While simply dragging the components to the designer pane of the job (the center of the screen) and editing the component properties for that component will work the concept of a “context” in Talend is very useful.

Screen Shot 2013-09-10 at 11.19.19 AM

You can take a look at the help file on contexts within Talend but I dont think there is a Big Data specific version so I thought I would make some notes on this. On the far left in the repository view you will see a submenu called contexts that you can control click (or right click) on to add a context. After naming it you can basically add what amounts to global variables for use in the properties of your components. I have a context called HadoopConnectivity that contains the names of the various Hadoop daemons needed by different Big Data Components.

Screen Shot 2013-09-10 at 10.00.22 AM

This includes the Job Tracker, Namenode, Templeton, Hbase, Hive, Thrift, user name as well as a data directory and a jarsdirectory.You will need to copy a number of jars to your local system from Hadoop and register them with Talend. For the Talend version I am using OpenStudio for Big Data 5.3.1r104014 I have datanucleus-core, datanucleus-rdbms, hcatalog, hive-exec, hive-metastore and javacsv. I connected this to Hortonworks Data Platofrm Sandbox version 1.3.2. You will see the requirement for these jars in the various components properties as you use them. Your list be be slightly different but he point is to simply find a local place to dump the jars and then reference the local location using a Talend context rather then constantly using a full path. You will also need to make sure you import your context to your job.This amounts to clicking on the “Contexts” tab in the job properties and clicking on the clipboard to import the contexts.

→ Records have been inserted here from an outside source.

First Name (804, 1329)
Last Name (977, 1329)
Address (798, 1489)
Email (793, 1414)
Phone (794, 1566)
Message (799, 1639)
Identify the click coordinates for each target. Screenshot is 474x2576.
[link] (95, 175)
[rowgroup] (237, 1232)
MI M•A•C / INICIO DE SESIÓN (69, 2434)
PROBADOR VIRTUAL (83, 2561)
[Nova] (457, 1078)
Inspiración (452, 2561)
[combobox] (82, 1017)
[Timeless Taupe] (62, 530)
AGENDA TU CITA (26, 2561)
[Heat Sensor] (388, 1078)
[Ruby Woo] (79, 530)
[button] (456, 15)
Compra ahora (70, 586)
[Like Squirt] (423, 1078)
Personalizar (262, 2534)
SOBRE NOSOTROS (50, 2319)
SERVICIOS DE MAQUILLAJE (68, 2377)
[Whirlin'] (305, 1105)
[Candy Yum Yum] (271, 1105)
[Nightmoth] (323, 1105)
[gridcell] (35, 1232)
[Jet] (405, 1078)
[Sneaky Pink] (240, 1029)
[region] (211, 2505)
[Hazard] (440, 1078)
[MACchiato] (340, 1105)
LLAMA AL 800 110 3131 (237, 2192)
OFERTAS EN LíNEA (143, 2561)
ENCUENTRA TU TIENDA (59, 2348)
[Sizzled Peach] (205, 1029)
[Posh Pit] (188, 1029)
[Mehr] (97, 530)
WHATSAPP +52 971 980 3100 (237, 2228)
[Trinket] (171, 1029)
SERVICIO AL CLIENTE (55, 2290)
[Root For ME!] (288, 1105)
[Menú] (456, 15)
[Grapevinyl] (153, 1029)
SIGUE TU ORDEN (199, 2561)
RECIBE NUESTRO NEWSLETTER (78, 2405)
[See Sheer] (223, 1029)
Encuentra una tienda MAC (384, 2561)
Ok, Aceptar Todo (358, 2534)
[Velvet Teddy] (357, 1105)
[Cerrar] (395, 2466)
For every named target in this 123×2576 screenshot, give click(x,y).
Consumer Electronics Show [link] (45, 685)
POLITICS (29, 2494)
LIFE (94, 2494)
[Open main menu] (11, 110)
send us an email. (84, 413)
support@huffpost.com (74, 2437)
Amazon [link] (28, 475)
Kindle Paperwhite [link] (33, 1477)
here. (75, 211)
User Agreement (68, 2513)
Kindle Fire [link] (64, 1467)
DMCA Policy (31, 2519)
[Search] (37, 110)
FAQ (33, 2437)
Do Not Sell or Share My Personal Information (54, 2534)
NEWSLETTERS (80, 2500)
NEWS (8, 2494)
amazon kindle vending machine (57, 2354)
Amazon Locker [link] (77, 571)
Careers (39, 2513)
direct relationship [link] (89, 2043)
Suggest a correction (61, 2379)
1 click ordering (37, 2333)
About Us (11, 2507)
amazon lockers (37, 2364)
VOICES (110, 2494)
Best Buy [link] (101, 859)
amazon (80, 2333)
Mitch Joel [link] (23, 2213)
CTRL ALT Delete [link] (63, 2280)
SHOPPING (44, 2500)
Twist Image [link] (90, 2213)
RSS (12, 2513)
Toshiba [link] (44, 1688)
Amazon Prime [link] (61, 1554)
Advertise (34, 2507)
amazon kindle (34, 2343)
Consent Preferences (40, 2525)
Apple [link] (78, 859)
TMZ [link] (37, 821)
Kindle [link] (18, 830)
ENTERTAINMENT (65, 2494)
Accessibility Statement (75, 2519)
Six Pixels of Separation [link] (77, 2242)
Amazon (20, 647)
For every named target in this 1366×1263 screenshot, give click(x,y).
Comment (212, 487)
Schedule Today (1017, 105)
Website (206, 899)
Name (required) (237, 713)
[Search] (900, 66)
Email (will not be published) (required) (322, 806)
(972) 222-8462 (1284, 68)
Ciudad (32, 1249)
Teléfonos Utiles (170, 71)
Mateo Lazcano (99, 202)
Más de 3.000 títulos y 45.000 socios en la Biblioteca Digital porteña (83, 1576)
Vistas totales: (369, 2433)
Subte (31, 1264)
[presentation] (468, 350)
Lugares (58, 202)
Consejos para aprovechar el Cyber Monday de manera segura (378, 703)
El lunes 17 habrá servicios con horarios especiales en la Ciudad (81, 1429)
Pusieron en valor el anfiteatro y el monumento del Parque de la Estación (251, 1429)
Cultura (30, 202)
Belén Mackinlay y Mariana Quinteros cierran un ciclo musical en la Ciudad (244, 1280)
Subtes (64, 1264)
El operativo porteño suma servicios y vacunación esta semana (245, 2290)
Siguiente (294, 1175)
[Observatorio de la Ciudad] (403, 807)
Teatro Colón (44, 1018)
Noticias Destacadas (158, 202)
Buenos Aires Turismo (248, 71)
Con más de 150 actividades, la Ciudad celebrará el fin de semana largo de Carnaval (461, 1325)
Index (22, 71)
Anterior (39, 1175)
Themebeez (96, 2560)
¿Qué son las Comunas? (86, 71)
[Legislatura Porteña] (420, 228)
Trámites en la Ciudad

Screen Shot 2013-09-10 at 10.15.54 AM

 

Screen Shot 2013-09-10 at 10.16.37 AM

To use the context in the component I have captured a screenshot showing the HDFS component using a standard double quote and append syntax to access the global variable:

“hdfs://” + context.NN_HOST + “:8020/”

Screen Shot 2013-09-10 at 10.35.17 AM

Contexts are a really useful trick for making your the components of your job transportable across systems. The same job you create for using in a test or dev cluster (or the sandbox) can be rapidly moved to run on a new cluster by simply altering the context.

Yarn is coming and this will change the daemons used in Hadoop and naturally will change the context information but again you can have more than one context as well as more than one cluster. Contexts are a great way to rapidly abstract cluster specific details from your Talend jobs. I will follow up soon with a Yarn based post connecting Talend to Hadoop 2. There are tons of other useful tools that can be used with Hadoop. I will likely present a selection of them in subsequent blog posts.